FRAGMENTO
--
LA TERCERA GUERRA, NUESTRA NUEVA DERROTA
Jorge Aragón Campos jaragonc@gmail.com
El asunto comenzó entre articulistas en Washington, que acostumbran cubrir las fuentes económicas desde una perspectiva geoestratégica, es decir muy especializados y de acceso restringido en las ediciones digitales de sus respectivos medios: sólo los leen quienes pagan por el servicio.
Si a usted ya se le cayeron los calzones y pensó “qué bruto este Jorge Aragón Campos, hasta fuentes en dólares paga”, déjeme sacarlo del error: no tengo ni en que caerme muerto. Se trata de un buen amigo de toda la vida, que desde joven se decantó por la informática y hoy es cacagorda en Texas Instruments (que todavía existe pero enfocada más que nada a la industria militar). Él me las pasa.
El pitazo me lo dio mi cuate, desde que estaban los levantamientos topográficos para el proyecto “Dragon Mart” en Cancún: esto es equivalente a la invasión de Polonia, y tu presidentito se cargó para el otro lado; dinero, maldito dinero. Me advirtió. Por si alguna duda quedaba, de manera casi simultánea explotó el escándalo del tren rápido CDMX-Queretaro, concesionado a China y que se debió cancelar con cierto costo para el erario, pero con consecuencias para México que aún no logramos dimensionar. ¿Qué pasó en realidad?
Según sostenían aquellos columnistas (muy instalados en la onda Sun Tzu), para los países emergentes las guerras comerciales (en realidad todas) se ganaban o perdían antes de empezar, dependiendo todo de la integración de cada bloque, y México había optado por alinearse en contra de su socio histórico y vecino de toda la vida. ¿Por qué? dinero, maldito dinero, era la explicación: consejos de Videgaray a Peña…otra vez. Desde entonces el gobierno de los Estados Unidos se la sentenció a Peña Nieto (y a México junto con él), y la estrategia de control de daños se diseñó sobre bases falsas, pensando que la política vecina es como la nuestra, donde todo es personal, así, al entregar las armas ante Trump y no ante los demócratas, se pensó, podrían salvar el pellejo, pero no hay seguridad en esos cálculos que piensan como asunto nada más de ella la animadversión de la Clinton, cuando lo más seguro obedezca a posturas institucionales que Trump no sólo deberá retomar, sino en un descuido les dará mayor impulso. Total, ni ganas nos trae.
--
ÍTEMS PROPORCIONADOS
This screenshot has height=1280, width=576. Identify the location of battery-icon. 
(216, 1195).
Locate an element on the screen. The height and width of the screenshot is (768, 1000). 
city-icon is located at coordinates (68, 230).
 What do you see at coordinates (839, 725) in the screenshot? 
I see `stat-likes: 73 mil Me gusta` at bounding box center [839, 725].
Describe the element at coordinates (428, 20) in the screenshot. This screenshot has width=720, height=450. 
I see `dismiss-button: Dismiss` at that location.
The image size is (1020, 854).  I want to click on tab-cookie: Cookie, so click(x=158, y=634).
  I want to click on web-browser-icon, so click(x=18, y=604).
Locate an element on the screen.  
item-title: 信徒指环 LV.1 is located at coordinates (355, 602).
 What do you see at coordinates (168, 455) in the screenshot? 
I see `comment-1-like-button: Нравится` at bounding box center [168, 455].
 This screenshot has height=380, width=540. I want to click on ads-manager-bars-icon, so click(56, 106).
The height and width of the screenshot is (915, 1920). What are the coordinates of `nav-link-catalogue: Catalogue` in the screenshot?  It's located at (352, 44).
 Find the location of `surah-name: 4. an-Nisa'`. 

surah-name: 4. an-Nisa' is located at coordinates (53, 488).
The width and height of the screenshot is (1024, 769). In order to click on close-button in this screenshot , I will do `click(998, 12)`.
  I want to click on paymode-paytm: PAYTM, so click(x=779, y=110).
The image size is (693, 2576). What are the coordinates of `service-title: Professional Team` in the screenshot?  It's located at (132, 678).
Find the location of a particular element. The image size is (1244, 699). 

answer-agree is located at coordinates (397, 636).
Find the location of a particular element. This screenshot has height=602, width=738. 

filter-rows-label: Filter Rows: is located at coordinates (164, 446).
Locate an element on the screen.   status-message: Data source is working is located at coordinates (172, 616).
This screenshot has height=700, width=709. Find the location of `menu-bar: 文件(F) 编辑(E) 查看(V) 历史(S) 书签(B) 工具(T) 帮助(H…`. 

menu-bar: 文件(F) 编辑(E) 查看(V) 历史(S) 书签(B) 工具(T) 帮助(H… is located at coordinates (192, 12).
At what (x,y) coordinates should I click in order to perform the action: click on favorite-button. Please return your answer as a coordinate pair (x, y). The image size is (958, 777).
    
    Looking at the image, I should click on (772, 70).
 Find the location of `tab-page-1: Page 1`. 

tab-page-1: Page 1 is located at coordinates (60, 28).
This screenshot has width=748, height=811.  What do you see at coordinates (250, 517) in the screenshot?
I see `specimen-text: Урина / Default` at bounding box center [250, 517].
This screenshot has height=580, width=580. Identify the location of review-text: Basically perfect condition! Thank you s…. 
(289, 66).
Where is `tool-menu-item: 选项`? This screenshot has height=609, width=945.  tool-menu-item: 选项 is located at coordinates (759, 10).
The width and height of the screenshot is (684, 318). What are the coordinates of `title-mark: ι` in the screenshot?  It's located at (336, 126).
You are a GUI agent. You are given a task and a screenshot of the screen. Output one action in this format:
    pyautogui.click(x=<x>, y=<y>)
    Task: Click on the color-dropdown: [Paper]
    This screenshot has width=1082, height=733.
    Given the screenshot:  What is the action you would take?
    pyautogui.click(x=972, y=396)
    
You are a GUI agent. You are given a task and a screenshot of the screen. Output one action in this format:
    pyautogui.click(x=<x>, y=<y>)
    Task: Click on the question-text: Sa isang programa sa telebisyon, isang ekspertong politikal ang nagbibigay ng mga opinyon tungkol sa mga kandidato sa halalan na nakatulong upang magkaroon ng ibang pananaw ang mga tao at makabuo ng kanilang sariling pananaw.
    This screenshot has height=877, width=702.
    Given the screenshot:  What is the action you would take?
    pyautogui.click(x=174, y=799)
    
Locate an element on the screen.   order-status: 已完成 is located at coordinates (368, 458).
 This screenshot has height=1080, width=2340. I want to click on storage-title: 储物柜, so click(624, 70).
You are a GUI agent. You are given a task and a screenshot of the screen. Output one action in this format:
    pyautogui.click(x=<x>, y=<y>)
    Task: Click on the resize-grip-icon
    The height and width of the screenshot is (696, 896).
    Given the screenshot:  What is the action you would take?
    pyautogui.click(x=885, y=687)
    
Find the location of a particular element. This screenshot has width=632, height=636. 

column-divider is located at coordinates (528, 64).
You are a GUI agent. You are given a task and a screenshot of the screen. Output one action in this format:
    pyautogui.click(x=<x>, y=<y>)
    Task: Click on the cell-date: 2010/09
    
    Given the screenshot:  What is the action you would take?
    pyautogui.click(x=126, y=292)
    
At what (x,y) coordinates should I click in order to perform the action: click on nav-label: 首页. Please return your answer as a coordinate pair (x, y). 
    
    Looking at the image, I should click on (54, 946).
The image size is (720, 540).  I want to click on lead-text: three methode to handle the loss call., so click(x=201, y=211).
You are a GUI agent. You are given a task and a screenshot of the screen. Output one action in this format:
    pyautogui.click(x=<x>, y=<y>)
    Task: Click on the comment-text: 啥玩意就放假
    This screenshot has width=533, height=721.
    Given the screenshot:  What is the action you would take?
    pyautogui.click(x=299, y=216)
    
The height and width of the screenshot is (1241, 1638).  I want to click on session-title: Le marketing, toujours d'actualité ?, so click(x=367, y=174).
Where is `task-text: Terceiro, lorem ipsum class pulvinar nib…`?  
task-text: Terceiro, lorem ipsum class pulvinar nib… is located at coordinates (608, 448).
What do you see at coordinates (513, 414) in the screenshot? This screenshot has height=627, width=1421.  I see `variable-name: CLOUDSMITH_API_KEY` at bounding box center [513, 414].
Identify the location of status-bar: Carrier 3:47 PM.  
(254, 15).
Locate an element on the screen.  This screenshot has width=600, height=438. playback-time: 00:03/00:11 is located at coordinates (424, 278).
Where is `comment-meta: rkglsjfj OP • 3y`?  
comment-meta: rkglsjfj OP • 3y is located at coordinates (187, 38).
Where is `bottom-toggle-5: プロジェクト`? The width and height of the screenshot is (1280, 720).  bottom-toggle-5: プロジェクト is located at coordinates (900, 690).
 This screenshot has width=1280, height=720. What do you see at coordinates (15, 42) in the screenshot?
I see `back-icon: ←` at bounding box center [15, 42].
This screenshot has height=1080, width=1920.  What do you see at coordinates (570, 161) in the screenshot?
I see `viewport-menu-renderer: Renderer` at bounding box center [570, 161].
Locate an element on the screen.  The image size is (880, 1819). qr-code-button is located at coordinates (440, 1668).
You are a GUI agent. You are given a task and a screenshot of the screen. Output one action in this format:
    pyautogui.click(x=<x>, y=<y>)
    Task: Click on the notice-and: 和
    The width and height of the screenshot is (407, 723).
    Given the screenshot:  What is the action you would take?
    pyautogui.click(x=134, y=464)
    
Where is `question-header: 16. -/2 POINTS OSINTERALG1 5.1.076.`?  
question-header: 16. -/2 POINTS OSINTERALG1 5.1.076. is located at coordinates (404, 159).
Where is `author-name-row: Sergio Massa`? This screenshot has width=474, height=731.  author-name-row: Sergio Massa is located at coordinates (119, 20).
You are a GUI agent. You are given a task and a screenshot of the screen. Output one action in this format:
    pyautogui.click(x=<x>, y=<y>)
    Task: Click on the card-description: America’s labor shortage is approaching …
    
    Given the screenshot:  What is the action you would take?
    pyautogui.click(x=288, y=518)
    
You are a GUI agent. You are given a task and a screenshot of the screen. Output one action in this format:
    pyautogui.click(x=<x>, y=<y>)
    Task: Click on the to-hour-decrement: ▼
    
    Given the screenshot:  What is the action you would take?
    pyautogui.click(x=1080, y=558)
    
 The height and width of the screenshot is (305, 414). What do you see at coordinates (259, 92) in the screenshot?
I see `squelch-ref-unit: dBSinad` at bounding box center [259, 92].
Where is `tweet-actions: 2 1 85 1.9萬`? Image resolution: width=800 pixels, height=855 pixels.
--
INSTRUCCIONES DE TAREAS
a: Traduce al inglés esta oración del fragmento: "El asunto comenzó entre articulistas en Washington, que acostumbran cubrir las fuentes económicas desde una perspectiva geoestratégica, es decir muy especializados y de acceso restringido en las ediciones digitales de sus respectivos medios: sólo los leen quienes pagan por el servicio."
b: Por favor, escribe sin cambios el tramo del fragmento que arranca en las palabras "Si a usted ya" y termina después de "me las pasa.".

RESULTADOS DE TAREAS
a: It all started among columnists in Washington, who usually cover economic sources from a geostrategic perspective, that is, very specialized and with restricted access in the digital editions of their respective outlets: only those who pay for the service read them.

b:
Si a usted ya se le cayeron los calzones y pensó “qué bruto este Jorge Aragón Campos, hasta fuentes en dólares paga”, déjeme sacarlo del error: no tengo ni en que caerme muerto. Se trata de un buen amigo de toda la vida, que desde joven se decantó por la informática y hoy es cacagorda en Texas Instruments (que todavía existe pero enfocada más que nada a la industria militar). Él me las pasa.